Les fiducies et fondations peuvent préserver des ressources à des fins définies. Elles ne peuvent garantir qu'un futur système juridique restituera l'ancien droit de propriété à une personne ranimée.
Les options pratiques et leurs limites sont examinées dans la richesse peut-elle être préservée pour une utilisation après réanimation ?
Ce qui peut être planifié aujourd'hui
Un contrat ne peut maintenir quelqu'un en vie sur le plan juridique après une détermination valide de décès.
Il peut établir la disposition demandée, identifier les institutions responsables, financer la préservation et définir les obligations en matière de soins à long terme.
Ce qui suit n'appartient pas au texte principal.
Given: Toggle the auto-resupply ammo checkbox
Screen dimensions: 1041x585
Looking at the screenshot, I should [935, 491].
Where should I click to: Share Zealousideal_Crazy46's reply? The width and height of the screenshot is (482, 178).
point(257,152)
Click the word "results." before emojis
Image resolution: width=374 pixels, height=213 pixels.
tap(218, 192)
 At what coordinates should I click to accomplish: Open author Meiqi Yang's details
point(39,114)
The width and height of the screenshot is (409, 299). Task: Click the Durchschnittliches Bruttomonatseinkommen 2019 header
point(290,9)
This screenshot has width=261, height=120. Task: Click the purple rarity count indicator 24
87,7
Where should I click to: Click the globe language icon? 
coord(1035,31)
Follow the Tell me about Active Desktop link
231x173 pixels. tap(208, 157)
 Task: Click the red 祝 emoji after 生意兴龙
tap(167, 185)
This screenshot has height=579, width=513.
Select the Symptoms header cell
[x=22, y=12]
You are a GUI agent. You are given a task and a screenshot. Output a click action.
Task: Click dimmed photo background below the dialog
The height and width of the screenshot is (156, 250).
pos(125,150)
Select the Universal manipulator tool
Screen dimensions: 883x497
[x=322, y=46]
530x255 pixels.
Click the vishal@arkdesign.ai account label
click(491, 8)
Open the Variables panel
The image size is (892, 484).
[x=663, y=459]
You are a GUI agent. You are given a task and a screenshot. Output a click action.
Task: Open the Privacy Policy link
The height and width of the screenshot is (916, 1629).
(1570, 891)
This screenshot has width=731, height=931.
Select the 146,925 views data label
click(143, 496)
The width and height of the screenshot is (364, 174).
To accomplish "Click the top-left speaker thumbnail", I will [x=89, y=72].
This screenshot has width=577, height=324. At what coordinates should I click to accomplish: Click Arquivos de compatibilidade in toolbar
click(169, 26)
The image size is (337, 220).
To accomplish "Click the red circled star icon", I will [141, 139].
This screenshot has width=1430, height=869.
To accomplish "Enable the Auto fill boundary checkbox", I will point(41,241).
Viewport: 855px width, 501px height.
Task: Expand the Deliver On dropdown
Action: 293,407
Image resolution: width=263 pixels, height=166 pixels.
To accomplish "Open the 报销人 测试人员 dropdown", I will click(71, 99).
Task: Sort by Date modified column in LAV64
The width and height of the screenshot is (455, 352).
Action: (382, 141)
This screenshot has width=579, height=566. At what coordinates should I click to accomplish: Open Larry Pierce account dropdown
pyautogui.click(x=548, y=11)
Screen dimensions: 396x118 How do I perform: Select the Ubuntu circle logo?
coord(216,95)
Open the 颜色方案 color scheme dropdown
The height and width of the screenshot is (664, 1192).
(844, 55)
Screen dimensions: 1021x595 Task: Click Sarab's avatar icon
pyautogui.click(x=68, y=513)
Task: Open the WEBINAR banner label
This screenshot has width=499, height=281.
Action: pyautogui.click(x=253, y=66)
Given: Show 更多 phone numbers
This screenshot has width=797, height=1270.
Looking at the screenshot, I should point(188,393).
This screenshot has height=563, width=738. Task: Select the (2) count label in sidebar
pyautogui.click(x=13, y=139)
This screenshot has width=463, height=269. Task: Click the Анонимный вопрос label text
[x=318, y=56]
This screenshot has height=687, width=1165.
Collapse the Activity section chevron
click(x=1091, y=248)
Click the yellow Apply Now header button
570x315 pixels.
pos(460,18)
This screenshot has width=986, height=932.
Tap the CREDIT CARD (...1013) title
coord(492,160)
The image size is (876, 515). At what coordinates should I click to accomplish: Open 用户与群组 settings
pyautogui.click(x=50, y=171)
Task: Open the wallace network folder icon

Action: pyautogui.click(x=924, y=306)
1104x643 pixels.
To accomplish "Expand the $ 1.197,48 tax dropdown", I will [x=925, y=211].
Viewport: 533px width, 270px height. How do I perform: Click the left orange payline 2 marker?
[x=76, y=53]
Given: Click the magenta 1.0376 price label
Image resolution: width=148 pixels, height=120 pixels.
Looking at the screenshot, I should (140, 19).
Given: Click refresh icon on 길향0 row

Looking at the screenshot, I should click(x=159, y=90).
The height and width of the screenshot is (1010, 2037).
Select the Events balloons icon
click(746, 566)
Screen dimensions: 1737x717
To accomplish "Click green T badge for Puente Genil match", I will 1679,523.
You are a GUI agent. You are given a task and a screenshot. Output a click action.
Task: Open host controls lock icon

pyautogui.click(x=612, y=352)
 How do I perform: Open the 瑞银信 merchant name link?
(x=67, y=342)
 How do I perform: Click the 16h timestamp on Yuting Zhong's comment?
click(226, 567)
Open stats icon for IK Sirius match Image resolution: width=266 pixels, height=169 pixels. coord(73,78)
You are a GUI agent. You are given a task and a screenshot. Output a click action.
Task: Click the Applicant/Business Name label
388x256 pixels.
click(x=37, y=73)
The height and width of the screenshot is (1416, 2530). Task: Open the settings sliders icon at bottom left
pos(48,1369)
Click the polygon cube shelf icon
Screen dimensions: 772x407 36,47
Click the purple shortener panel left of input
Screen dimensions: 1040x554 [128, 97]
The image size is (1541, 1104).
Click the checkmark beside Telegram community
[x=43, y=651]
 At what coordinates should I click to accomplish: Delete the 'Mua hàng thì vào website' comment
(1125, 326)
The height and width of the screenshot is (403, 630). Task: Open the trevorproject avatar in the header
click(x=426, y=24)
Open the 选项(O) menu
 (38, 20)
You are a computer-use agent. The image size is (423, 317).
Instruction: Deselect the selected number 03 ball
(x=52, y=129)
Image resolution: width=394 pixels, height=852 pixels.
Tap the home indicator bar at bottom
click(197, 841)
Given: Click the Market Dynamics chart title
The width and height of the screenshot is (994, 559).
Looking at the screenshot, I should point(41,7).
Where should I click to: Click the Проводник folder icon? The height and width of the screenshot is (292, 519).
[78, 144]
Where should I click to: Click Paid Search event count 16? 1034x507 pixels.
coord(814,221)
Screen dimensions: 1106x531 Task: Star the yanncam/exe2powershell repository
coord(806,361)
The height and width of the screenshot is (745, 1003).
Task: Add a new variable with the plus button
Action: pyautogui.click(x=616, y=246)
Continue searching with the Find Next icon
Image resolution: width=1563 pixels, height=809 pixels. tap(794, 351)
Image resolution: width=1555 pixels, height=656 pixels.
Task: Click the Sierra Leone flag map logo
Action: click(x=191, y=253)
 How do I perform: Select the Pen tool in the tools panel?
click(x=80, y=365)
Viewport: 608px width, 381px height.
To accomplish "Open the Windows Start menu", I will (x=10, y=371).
Tel est le rôle pratique de l'accord de prestataire, de l'accord de stockage et des documents connexes. Ils régissent les personnes et les institutions agissant après le décès.
Tomorrow.bio coordonne la documentation opérationnelle et de transport avec des partenaires funéraires locaux. Le membre fournit et signe les documents demandés pour l'arrangement individuel.
Voir en veillant à ce que vos volontés soient respectées et les risques réglementaires et les zones grises juridiques.
La science observe une structure biologique préservée. Le droit examine les conséquences d'une détermination valide de décès.
Aucune de ces descriptions ne détermine si la réanimation fonctionnera ou comment un futur système juridique européen devrait réagir si elle réussit.
Cet article est une information éducative générale, et non un conseil juridique.
Résumé : La loi actuelle considère une personne cryopréservée comme décédée tout en continuant de réguler le corps, la succession et la garde. Toute réanimation future nécessiterait de nouvelles règles juridiques.